Volcanic landscapes have drawn attention for thousands of years. Not only do they provide an aesthetically pleasing backdrop, but most importantly provide rich soils for successful sustenance. Often, groups populate a hazardous area unknowingly due to the above reasons, ignoring warnings embedded in folklore. It is not very different today, however, even in our modern society with multiple forms of communication and a growing field of volcanology. People still inhabit regions where eruptions have taken place even in their own lifetimes. In some instances, efforts have been made to relocate populations, often to no avail. The people of Shimabara, Japan, for example, live in direct contact with pyroclastic flow pathways. The population has been estimated at 45,000, and with already crowded conditions, would be almost impossible to relocate. Instead, these people make a huge effort to control erupted material and practice mitigation protocols. Overall, the death toll from volcanoes and volcanic related phenomenon from 1600 until 1982 is 238,867, with pyroclastic flows being the number one killer (Tilling, 1989). An estimated 10% of the world’s population lives on or near dangerous volcanic areas, as estimated by Tilling in 1989. Recent estimates suggest 1 in 4 people can be subjected to volcanic hazards. With population densities increasing, identifying precursors to eruptions has become most critical for the mitigation efforts that ensue. Remote sensing can aid in this identification process.
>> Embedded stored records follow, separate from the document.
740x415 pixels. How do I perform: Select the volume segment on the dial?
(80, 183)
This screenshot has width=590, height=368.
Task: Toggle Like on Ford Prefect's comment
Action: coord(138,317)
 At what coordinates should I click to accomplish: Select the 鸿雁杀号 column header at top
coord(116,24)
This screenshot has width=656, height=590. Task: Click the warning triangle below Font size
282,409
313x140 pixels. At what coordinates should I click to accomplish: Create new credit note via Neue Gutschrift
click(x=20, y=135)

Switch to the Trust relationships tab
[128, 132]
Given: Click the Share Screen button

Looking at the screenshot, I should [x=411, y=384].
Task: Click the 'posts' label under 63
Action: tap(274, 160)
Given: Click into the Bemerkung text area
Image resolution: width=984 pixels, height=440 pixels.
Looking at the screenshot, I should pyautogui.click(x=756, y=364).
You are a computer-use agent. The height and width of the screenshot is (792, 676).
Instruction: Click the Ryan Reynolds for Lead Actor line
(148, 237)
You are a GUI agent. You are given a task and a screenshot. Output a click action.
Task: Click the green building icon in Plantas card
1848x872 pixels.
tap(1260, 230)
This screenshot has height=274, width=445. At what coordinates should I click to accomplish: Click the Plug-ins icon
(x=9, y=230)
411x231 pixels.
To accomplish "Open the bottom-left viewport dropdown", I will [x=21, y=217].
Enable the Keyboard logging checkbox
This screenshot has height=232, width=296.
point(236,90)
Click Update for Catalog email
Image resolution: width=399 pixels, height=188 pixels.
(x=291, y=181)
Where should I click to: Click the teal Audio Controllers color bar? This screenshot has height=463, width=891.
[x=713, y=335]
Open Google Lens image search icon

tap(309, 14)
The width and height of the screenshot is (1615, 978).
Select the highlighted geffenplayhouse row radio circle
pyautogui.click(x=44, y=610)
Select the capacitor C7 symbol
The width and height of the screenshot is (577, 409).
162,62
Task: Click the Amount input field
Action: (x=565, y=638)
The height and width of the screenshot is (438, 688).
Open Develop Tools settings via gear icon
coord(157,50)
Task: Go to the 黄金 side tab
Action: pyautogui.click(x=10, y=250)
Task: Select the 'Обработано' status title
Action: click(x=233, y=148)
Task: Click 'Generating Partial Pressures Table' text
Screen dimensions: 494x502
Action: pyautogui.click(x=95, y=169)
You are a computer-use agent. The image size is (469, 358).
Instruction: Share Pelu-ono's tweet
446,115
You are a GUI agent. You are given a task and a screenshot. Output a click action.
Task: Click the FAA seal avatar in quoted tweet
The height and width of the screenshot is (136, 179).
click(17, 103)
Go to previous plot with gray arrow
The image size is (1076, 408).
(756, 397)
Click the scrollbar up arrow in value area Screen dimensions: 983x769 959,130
The best way to understand volcanic activity is to observe and quantify eruptions first hand. Soufriére Hills is a stratovolcano on an active island-arc system. The volcano itself has became once again active in 1992, the first activity seen since earthquakes experienced in the 1960’s. In July of 1995, until the end of the year, phreatic explosions and ashfall were noted. Dome growth began in September of 1995, but did not produce pyroclastic flows until March of 1996. Since that stage of activity, until the present, dome growth and collapse has been fairly consistent. Other activity associated with dome growth at Soufriére Hills includes rockfall, ashfall, earthquake activity, and SO2 emission. Lahars are generated in accordance with heavier rainfall. Currently, 2/3 of the island is part of the Exclusion Zone. All of the activity is monitored by the MVO with a multitude of instruments, such as seismic stations and COSPECs, as well as by visual observations and fly-by’s. It is of course difficult and hazardous to obtain certain measurements, such as temperature, during an eruption. A satellite may capture an eruption at or near peak activity phase and allow some measurements to be safely taken. In the thermal wavelengths, radiant energy is a function of brightness temperature and emissivity. Using Planck’s constant, those two components can be derived. Monitoring temperature will allow some conclusions to be made about eruptive phase, as well as pre-eruption temperature flux.

In order to calibrate the remote sensing data, the most important factor would be to take direct measurements for comparison, on location. Global Positioning System points of the crater rim would allow thermal anomalies to be exactly placed, and measurements would provide a better understanding of peak eruption factors. Surface temperature plots in 3-D may offer a visual as to which areas of the dome are active in different stages. Continued monitoring via satellite and through the MVO are also key to understanding the capabilities of Soufriére Hills.